8 聖剣視点
不思議なものだ。
そう、つくづく感じる。
魔王を倒すために生まれ、そしてその使命を当時の所有者である勇者と共に果たして、1000年。
そう、1000年が経過した。
まさか、1000年後に新しい持ち主と共に、魔族領に再び訪れることになろうとは。
「ひんっ♡ひぁっ♡」
ゲシゲシ!!
……そんな、感慨や感傷に浸らせてほしかった。
なんで、1000年後に私、魔族を痛めつけてその気持ちよさそうな声聞いてるんだろ。
……キツい。
こう、なんて言うのかな、精神的にキッつい。
私を鞘に収めたまま、まぁ、なんだ。
痛くされること自体に性的興奮を覚える、こう、うん、なんていうのかな?
特殊な感覚や趣味を持つ魔族を喜ばせるために振るわれるなんて、思ってなかったなぁ。
「もっと、もっとぉぉおおおお♡♡♡♡♡」
聖剣で、倒さない程度に魔族を気持ちよく痛めつける。
字面としても相当アレだ。
なんで、1000年後の世界でこんなことやってるんだろ、私。
因みに、いま痛めつけて性的なエクスタシーを感じてるのは、魔王軍四天王の一人、その部下であるホブゴブリンの男性だ。
「よし、次!!」
四天王であり、SMプレイという特殊性癖を持つ魔族――サキュバス。
妖艶な肢体をゾクゾクさせつつも、交代の合図をとる。
すると、次に痛めつけられる魔族が出てきた。
今度は、アンデッド種族の女性ゾンビである。
聖剣で切りつければ消滅することもある、魔族である。
「切っ先、切っ先だけでいいんで、ここに〇〇〇〇てぇ♡」
さすがにこれには、今の持ち主もドン引きしているかと思えば、そうでもなかった。
一週間もこんな訓練なのかなんなのかわからないことに付き合っていれば、さすがに慣れてくるのだろう。

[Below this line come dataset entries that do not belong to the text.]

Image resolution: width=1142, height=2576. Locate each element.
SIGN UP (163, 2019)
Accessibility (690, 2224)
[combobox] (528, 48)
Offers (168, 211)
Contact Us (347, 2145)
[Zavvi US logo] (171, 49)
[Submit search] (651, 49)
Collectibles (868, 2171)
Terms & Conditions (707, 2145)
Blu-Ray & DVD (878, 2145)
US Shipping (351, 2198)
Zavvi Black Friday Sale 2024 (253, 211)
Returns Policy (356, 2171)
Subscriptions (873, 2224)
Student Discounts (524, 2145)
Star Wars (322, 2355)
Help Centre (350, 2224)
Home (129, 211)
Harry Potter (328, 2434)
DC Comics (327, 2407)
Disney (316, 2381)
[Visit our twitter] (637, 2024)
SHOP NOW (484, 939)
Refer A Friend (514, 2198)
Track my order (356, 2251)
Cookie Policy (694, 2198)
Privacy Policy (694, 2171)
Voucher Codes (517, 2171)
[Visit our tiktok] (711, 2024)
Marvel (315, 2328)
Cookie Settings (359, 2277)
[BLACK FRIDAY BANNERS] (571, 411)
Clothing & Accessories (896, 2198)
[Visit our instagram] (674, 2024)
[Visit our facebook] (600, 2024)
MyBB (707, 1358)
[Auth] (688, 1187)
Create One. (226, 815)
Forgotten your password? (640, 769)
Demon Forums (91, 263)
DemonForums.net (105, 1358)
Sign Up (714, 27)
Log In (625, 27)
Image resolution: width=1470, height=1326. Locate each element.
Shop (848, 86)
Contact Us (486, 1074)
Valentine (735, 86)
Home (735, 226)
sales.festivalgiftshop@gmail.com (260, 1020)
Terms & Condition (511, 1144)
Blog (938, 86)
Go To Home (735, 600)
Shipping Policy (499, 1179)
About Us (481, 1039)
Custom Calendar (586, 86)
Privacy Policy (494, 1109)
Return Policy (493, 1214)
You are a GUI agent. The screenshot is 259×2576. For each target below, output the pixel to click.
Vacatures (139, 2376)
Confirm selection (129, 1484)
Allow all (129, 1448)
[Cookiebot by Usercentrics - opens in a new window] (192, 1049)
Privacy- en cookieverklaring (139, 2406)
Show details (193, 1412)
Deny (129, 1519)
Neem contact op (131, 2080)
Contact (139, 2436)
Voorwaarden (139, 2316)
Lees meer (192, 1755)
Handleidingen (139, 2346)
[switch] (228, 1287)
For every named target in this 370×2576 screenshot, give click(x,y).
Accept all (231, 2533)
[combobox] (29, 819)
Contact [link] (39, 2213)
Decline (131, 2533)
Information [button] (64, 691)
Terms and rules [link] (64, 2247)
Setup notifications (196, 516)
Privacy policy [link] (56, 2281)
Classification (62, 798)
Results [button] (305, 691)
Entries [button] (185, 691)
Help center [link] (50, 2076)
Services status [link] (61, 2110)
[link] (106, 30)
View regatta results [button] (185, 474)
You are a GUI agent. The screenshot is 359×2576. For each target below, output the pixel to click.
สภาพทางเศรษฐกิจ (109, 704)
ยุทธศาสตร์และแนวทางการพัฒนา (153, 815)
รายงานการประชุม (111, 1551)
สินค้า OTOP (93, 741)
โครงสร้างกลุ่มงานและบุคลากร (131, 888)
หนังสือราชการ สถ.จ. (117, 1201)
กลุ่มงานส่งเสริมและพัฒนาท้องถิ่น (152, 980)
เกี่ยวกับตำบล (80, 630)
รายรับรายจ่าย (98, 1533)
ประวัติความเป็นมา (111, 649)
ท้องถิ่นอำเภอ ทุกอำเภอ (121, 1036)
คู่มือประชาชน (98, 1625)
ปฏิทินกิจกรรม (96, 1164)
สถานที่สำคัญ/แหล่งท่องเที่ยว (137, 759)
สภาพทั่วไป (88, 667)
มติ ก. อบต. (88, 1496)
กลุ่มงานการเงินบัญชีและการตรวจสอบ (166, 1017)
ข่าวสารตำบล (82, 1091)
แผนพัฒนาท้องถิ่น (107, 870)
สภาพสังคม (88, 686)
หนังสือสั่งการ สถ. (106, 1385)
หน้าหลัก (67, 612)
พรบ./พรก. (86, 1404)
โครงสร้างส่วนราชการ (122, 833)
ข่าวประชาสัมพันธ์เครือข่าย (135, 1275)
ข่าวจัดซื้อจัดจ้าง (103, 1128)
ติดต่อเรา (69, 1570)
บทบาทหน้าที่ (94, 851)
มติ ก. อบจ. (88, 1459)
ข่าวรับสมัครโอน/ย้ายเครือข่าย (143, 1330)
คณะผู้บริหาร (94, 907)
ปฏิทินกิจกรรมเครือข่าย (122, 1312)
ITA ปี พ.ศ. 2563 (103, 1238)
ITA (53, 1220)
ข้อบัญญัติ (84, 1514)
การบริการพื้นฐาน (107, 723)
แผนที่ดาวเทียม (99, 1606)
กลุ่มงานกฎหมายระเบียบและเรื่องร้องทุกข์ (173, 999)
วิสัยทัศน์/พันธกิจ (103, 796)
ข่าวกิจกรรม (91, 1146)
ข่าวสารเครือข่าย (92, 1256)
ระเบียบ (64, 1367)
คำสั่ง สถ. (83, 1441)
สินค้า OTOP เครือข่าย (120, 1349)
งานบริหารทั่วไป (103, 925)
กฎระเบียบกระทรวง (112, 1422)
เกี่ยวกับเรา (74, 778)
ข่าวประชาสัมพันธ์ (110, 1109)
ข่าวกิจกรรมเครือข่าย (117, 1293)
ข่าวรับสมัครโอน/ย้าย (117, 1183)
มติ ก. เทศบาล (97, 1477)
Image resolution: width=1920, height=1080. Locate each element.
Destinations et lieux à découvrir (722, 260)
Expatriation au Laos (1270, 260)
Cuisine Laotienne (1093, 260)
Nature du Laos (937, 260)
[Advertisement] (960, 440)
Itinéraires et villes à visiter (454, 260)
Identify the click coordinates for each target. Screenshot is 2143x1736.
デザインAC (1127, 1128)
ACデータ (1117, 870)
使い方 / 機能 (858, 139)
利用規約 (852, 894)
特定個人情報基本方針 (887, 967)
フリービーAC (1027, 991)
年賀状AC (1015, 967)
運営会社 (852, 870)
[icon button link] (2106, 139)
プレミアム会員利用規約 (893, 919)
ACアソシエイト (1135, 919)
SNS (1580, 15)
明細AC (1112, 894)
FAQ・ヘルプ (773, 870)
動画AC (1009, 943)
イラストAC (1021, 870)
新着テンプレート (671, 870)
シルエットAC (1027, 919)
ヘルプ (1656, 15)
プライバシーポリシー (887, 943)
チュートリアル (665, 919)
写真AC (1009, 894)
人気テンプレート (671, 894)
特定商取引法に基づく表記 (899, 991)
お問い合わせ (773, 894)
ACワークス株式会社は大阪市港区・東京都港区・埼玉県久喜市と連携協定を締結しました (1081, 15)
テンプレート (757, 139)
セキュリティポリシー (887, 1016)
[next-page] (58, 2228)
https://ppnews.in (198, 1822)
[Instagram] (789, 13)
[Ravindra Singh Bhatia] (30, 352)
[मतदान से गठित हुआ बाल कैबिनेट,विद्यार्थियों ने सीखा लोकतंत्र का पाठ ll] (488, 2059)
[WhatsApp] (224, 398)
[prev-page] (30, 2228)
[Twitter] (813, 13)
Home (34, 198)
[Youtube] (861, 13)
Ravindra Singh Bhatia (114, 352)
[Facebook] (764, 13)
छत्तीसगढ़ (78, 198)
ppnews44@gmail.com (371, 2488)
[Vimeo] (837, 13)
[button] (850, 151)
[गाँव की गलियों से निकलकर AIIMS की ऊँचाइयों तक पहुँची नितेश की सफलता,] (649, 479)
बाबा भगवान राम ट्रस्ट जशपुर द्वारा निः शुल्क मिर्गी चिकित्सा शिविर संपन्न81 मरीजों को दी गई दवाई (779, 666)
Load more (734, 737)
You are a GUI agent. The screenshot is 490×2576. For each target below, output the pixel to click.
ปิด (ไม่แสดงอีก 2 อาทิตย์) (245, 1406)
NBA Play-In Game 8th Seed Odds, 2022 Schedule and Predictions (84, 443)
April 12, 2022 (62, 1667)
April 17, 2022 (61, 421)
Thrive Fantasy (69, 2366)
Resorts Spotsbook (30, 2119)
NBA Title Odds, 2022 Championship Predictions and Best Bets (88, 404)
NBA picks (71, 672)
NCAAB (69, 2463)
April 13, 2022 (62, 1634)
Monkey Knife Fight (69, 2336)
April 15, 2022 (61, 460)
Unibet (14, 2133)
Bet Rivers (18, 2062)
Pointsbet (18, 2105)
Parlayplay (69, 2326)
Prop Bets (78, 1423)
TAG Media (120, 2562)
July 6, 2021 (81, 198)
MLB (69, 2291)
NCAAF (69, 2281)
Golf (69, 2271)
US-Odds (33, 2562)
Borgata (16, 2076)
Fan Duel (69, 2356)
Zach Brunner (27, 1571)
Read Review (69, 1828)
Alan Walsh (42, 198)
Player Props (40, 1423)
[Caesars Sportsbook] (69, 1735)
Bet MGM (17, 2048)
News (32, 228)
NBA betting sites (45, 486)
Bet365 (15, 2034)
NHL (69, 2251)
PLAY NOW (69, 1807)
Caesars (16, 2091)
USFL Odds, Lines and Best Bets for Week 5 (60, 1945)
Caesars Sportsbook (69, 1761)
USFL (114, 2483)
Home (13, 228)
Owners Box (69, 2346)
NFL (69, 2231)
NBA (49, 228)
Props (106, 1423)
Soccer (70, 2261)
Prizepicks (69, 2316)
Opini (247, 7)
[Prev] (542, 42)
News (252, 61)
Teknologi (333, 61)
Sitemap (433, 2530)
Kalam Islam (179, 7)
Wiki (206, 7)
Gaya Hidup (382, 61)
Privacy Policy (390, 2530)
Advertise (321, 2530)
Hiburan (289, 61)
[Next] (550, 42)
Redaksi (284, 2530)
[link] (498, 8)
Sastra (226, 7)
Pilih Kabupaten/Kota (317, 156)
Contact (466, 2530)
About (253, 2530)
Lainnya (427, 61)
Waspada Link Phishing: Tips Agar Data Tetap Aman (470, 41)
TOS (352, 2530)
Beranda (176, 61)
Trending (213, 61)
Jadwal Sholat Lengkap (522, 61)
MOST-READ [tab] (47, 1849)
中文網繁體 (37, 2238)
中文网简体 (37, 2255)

淡々とゾンビの言葉を無視して、ゲシゲシと私を叩きつける。
良かった、ほんとに良かった。
言われた通りの場所に私を突き刺したりしなくて、ほんっとおおおに良かったァァあああ!!
「はぅあっ♡逝っちゃうーーーー!!逝っちゃうのぅうううう♡♡♡!!」
字があってるのがちょっと嫌だ。
切りつけてはいないものの、私でどつき回すだけでもそこそこ浄化の効果があったりする。
つまり、ゾンビが言っている【逝く】とはそのままの意味で、天国に召されることを意味している。
性的なエクスタシーを感じてることも否定出来ないけれど。
……なんで私、こんな所にいるんだろ。
現代は平和で、概ね1000年前のような戦争は起こっていない。
そして、人間である今の私の持ち主は、色々あって魔王軍にアルバイトとして身を寄せていた。
なにかしら、有名な腕試し大会が魔族領であるらしく、その大会の目玉イベントとして、今の持ち主は聖剣所有者、現代の勇者として参加するらしい。
それはいい。
別にいい。
納得いかないのは、その特訓でなぜ私が魔族の変態性癖を満たしているのかということで、って!!
ちょ、なにこのマッチョ!!
え、なんで私とゾンビ交互に見てるの?!!怖いんだけど!!
どこからともなく現れた、そのマッチョな魔族は、興奮しすぎてくったりしているゾンビを見て、それから私を見て、私の持ち主にこう言った。
「ちゃんと消毒するから、ちょって使ってもいいかい?」
使うってどこによ?!
何に使う気なの??!!
私と同じことを、今の持ち主も思ったらしく、訊ねた。
「消毒って、ナニに使う気ですか??」
「……前にスライムいれたところに柄を入れてみたい」
いやア゛ア゛ア゛ア゛ア゛ア゛ア゛ア゛ア゛ア゛!!??(生命の危機を感じた時に出るだろう悲鳴)
「冗談でも笑えないですよ」
「剣の柄でヤッタことないから、純粋に興味があって」
いやア゛ア゛ア゛ア゛ア゛ア゛ア゛ア゛ア゛ア゛?!?!
いやア゛ア゛ア゛ア゛ア゛ア゛ア゛ア゛ア゛ア゛!!!!
「衛生的にも、倫理的にも大問題だと思うので、嫌です」
持ち主ぃいいいいいいい(歓喜)
私は持ち主に感謝した。
見ればマッチョはしょぼんとしていた。